1. My eyebrows. I have been blessed by the eyebrow gods, fooligans. I have to do the bare minimum on my eyebrows to make them look decent, e.g. plucking the middle so I don't get a unibrow. But other than that, I have perfect eyebrows. Not to brag, or anything. *cough*
2. My taste in music. Yeah, I know, I sound like a smug, pretentious hipster, but I really am proud of the music that I listen to. I will listen to almost anything, barring country and gangsta rap. But barring those two genres, I will listen to anything. And I am proud of that.

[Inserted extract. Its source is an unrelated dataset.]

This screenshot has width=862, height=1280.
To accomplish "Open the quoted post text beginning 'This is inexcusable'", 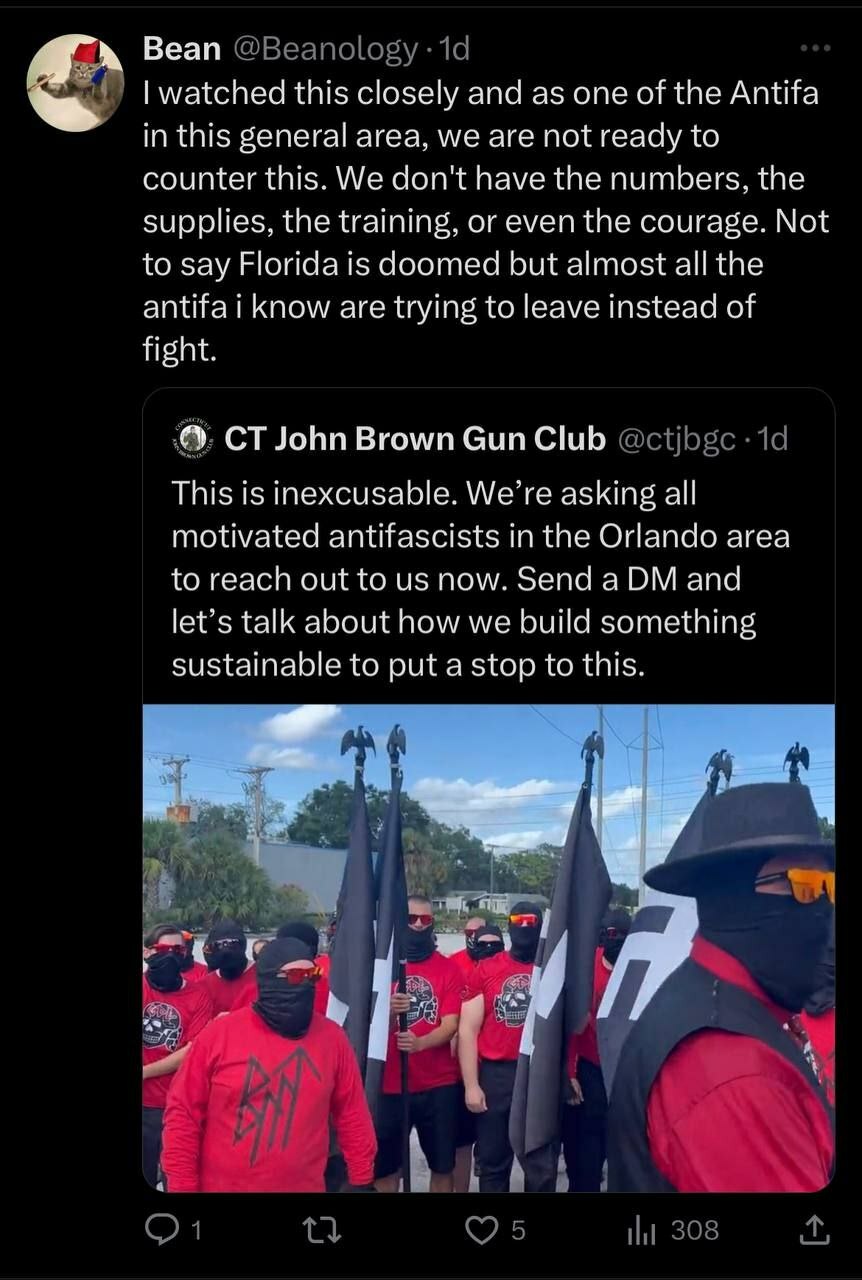I will click(x=480, y=578).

3. My writing ability. I have been writing and telling stories and developing my writing 'voice' since I could write. So basically for the last fourteen years of my life. I'm proud of that fact and I'm proud of myself for never giving up on my ability to write.
4. My ability to procure results under pressure due to procrastination. Self explanatory. I get my shit done, yo.
5. My sense of humor. It's sarcastic and self-deprecating and witty and I love the fact that I can make people laugh.
6. My ability to recall things very easily. I have amazing recall for random bits of trivia, quotes, and plots of books or movies. I really enjoy that. It's like really bad photographic memory.
7. My friends. Though technically not a part of me, I would not be who I was without them, so I don't care. For all I know, they really are a part of me. I've known them all long enough to have been fused to them at the hip.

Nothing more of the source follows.